Task directions
Print the first line of the material below and each line after it, exactly as written, ending with the line that contains "You are a computer-use agent. Viewport: 1014px".

(Material for the task Opens)

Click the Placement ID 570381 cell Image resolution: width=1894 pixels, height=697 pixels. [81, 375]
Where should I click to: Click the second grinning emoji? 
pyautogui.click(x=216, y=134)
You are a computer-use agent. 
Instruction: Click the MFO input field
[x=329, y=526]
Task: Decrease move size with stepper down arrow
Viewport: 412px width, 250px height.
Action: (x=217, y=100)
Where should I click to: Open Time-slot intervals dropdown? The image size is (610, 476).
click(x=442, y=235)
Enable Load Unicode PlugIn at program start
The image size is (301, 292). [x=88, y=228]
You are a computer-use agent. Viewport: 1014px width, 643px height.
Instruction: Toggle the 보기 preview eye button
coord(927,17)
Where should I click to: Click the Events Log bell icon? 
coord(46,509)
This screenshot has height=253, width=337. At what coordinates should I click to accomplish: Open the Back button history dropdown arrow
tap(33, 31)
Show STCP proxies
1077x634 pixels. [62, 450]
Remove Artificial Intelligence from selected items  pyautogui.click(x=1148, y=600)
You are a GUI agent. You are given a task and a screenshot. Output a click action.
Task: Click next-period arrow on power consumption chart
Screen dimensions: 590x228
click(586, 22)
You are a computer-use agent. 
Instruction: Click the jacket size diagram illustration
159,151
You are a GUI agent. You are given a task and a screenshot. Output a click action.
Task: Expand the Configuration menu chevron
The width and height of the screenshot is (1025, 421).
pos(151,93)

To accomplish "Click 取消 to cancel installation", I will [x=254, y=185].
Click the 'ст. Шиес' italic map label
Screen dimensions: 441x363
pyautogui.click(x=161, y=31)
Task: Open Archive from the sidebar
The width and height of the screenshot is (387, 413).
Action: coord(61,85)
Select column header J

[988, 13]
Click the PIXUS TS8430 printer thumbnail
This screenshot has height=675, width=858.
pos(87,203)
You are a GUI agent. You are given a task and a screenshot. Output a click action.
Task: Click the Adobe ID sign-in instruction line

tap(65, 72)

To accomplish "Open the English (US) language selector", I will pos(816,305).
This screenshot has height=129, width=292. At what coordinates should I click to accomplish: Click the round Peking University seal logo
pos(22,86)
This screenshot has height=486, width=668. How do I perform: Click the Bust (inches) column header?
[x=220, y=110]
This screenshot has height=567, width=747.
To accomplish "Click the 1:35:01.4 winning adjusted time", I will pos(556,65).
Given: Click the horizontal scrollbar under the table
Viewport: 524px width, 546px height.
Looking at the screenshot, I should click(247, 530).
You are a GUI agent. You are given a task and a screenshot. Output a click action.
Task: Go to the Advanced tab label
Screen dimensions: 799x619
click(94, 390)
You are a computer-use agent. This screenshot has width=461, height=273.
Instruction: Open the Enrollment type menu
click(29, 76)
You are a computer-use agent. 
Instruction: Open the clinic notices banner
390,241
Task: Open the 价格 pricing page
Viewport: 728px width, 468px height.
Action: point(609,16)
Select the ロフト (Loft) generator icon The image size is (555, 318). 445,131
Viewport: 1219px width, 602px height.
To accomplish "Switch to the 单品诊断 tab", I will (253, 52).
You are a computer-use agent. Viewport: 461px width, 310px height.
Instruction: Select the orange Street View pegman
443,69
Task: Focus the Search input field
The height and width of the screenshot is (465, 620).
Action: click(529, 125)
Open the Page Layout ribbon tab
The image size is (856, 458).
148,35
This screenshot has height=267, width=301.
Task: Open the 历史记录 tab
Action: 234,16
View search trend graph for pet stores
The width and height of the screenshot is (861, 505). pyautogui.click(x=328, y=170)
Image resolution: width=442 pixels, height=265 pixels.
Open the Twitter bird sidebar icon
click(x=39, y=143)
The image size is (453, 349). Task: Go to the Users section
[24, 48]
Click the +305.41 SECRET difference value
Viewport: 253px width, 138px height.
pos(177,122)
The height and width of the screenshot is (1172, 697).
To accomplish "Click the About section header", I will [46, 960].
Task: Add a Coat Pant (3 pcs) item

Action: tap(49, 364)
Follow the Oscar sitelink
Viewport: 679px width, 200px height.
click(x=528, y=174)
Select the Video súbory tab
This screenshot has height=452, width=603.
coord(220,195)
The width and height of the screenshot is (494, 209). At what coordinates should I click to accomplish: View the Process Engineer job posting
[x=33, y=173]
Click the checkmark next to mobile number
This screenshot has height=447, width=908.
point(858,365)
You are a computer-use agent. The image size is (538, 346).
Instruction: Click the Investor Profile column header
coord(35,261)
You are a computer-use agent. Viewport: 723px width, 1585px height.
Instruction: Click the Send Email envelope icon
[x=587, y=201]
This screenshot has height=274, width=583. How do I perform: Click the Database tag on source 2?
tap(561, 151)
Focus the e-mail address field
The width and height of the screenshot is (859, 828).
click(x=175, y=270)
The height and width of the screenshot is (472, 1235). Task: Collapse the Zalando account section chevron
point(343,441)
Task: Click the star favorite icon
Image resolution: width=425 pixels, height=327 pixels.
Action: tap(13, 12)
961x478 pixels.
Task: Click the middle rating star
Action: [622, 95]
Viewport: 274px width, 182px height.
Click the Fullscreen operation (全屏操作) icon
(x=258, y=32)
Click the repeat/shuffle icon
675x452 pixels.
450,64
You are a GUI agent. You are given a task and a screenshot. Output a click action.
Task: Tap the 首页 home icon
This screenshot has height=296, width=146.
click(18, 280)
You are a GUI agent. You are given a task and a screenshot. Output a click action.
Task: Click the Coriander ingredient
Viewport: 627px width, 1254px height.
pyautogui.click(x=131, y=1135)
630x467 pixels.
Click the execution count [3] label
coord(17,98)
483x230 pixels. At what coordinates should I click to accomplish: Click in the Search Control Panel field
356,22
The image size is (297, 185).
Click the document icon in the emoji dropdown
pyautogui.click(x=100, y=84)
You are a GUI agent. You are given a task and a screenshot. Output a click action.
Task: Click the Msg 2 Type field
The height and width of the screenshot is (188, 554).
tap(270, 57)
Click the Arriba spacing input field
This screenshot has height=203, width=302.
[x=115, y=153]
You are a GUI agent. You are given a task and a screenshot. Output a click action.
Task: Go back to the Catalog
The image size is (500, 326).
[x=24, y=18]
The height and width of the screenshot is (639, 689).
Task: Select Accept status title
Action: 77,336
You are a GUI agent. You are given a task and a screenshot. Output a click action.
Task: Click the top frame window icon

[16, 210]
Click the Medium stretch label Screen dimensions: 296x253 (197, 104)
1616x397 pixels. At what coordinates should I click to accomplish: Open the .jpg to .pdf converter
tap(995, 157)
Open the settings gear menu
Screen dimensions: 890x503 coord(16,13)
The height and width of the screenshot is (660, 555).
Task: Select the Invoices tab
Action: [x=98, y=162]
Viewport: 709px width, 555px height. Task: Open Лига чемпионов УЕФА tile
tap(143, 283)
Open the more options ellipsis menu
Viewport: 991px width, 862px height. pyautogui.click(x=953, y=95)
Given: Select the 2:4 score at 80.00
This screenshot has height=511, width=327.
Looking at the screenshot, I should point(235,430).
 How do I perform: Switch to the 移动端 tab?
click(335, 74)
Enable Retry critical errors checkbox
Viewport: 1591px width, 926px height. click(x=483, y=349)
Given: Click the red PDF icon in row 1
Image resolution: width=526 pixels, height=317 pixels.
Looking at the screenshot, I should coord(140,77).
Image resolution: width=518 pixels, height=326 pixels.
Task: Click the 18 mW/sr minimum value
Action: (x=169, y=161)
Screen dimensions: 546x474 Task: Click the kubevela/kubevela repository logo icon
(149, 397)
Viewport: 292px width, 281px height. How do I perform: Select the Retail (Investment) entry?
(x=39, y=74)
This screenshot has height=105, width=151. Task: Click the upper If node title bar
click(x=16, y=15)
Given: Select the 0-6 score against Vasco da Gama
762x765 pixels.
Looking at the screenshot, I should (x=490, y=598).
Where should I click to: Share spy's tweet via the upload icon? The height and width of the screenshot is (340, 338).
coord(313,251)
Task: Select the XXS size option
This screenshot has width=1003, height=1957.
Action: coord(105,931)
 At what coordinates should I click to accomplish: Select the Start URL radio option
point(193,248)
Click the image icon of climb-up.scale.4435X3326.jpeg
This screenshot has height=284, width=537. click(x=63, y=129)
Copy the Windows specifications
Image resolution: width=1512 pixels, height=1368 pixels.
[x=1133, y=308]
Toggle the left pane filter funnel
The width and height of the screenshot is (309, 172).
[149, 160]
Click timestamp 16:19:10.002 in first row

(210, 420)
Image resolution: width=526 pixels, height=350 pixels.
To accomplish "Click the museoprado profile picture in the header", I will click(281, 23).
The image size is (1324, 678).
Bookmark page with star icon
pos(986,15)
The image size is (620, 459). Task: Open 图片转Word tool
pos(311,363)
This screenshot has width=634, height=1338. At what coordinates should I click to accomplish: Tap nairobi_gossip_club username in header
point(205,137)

(Material for the task Closes)

Result of this exercise
Click the Placement ID 570381 cell Image resolution: width=1894 pixels, height=697 pixels. [81, 375]
Where should I click to: Click the second grinning emoji? 
pyautogui.click(x=216, y=134)
You are a computer-use agent. 
Instruction: Click the MFO input field
[x=329, y=526]
Task: Decrease move size with stepper down arrow
Viewport: 412px width, 250px height.
Action: (x=217, y=100)
Where should I click to: Open Time-slot intervals dropdown? The image size is (610, 476).
click(x=442, y=235)
Enable Load Unicode PlugIn at program start
The image size is (301, 292). [x=88, y=228]
You are a computer-use agent. Viewport: 1014px width, 643px height.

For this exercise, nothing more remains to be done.